Non-deterministic schema generation for `Optional[Union[...]]` types

lgo commented 1 month ago

Describe the bug

I've been hitting some odd non-determinism for some complex schemas. I haven't quite narrowed it down or reached a reproduction as it also seems to be dependent on some import load, e.g. some code in one module loading schemas sees one order (str, null, int, float, ...) and code in another module run separately sees (str, int, float, ..., null).

This is resulting in some non-determinism across code that writes schemas, and code that checks for stale schemas.

Here's the specific schema field I'm dealing with in case the surrounding bits are also relevant, although I believe the problem is specifically with just the Optional[Union[...]] with several sub-values in particular.

from dataclasses_avroschema import AvroModel

class Foo(AvroModel):
  value: Optional[
        Dict[str, Optional[Union[str, int, float, bool, Dict[str, Optional[str]]]]]
    ]

I'll give a go at trying to reproduce this more reliabily later, but at the moment I've found swapping this to Union[None, ...] to force the ordering to be consistent.

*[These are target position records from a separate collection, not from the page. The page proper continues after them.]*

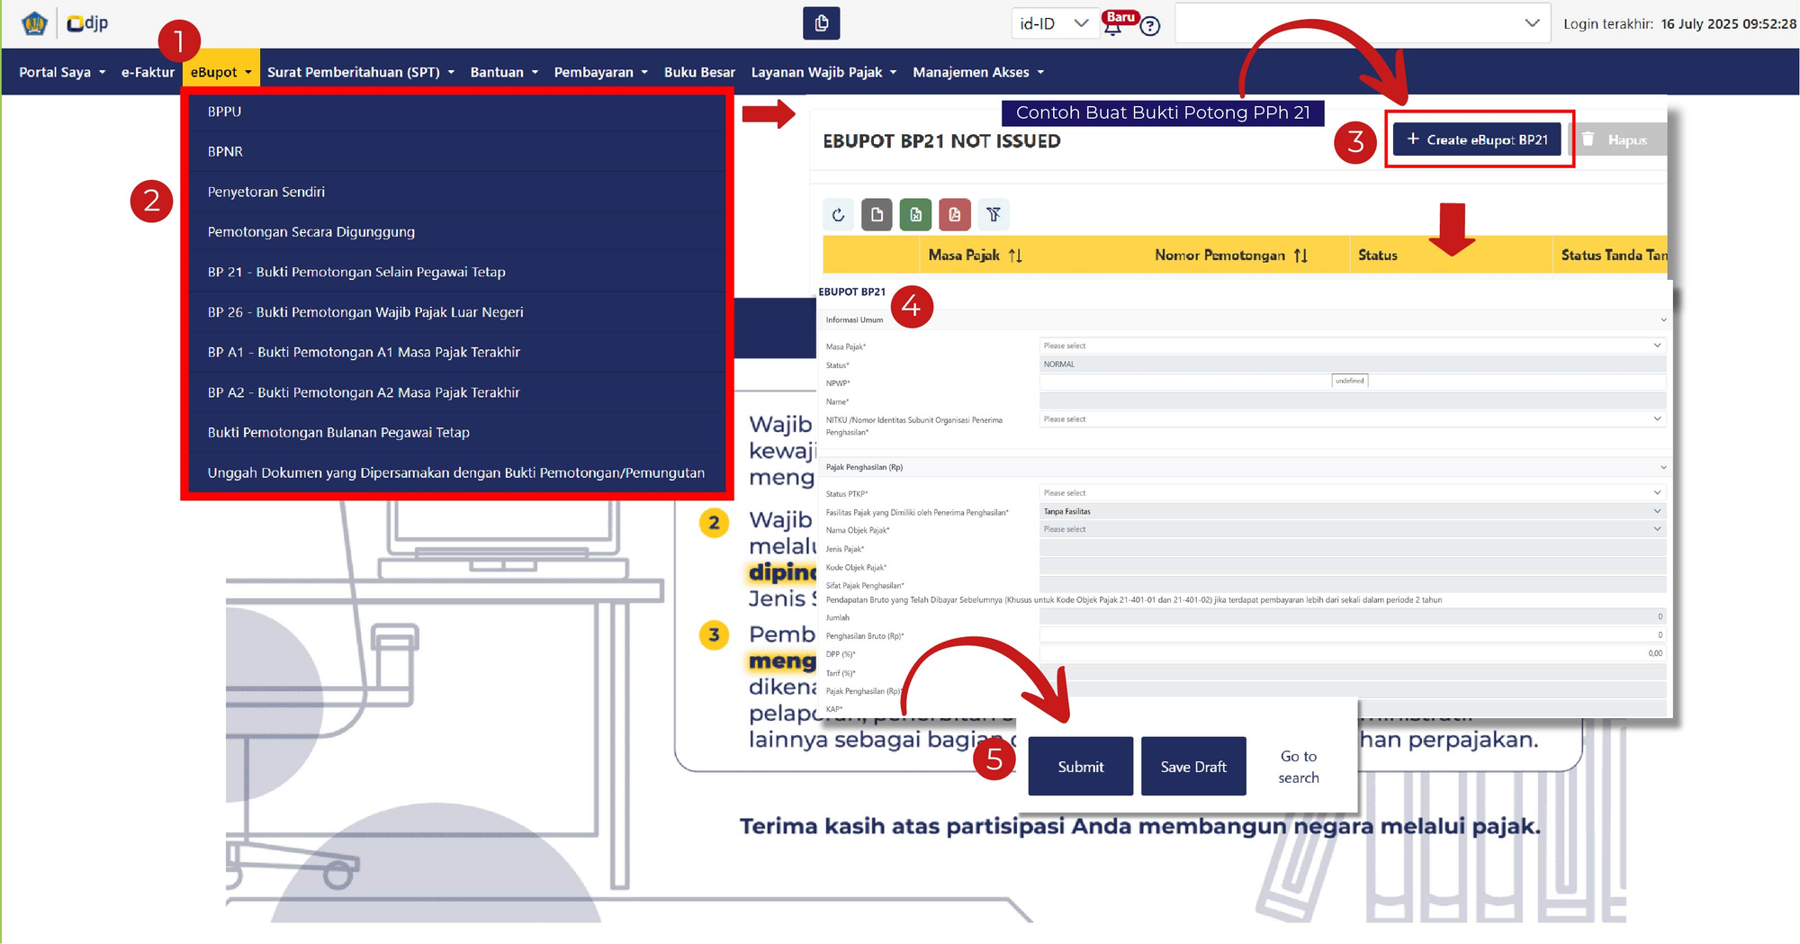Click the Save Draft button
Screen dimensions: 1800x944
coord(1193,766)
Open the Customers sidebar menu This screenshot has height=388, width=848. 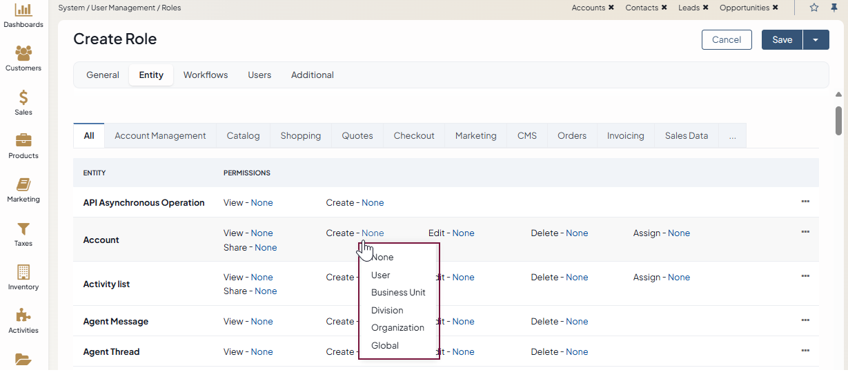point(23,54)
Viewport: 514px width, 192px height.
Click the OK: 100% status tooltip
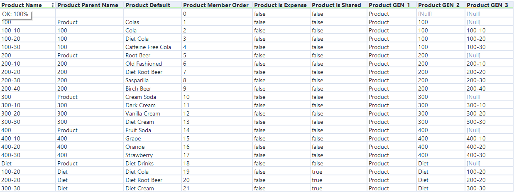click(15, 14)
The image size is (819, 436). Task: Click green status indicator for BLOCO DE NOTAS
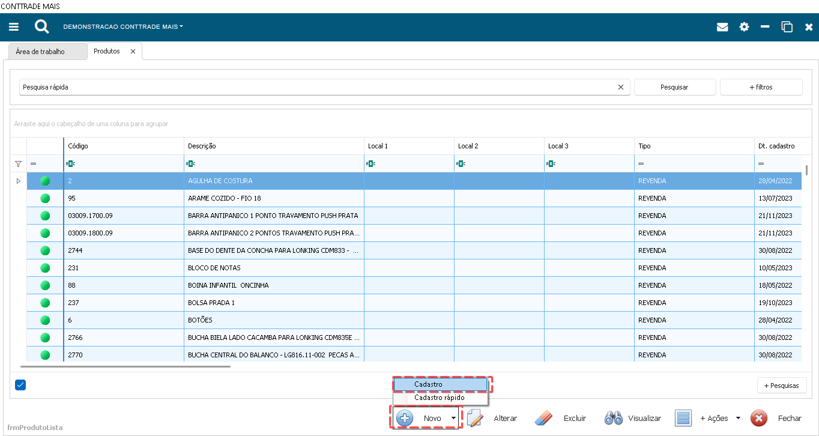[45, 268]
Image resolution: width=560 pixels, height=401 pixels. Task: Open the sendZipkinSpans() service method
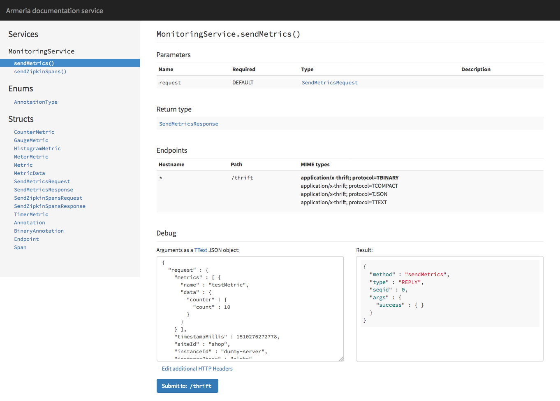pos(40,71)
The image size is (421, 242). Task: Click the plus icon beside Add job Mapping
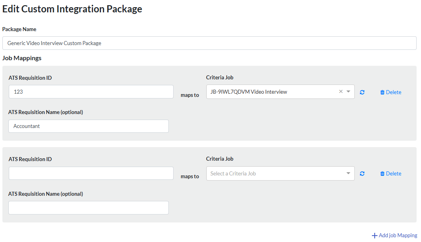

To Reproduce Steps to reproduce the behavior

Expected behavior A clear and concise description of what you expected to happen.

lgo commented 1 month ago

Seems I'm being bested by this! Even after swapping Optional[Union[...]] to Union[None, ...], when I run this via one script (locally) I'm getting the null showing up first, but when it's run in another environment (CI) in a test it's generating it with the null in the end of a type list.

In a few cases, I've found setting Union[..., None] to work fine but in others the None is placed in the second type position.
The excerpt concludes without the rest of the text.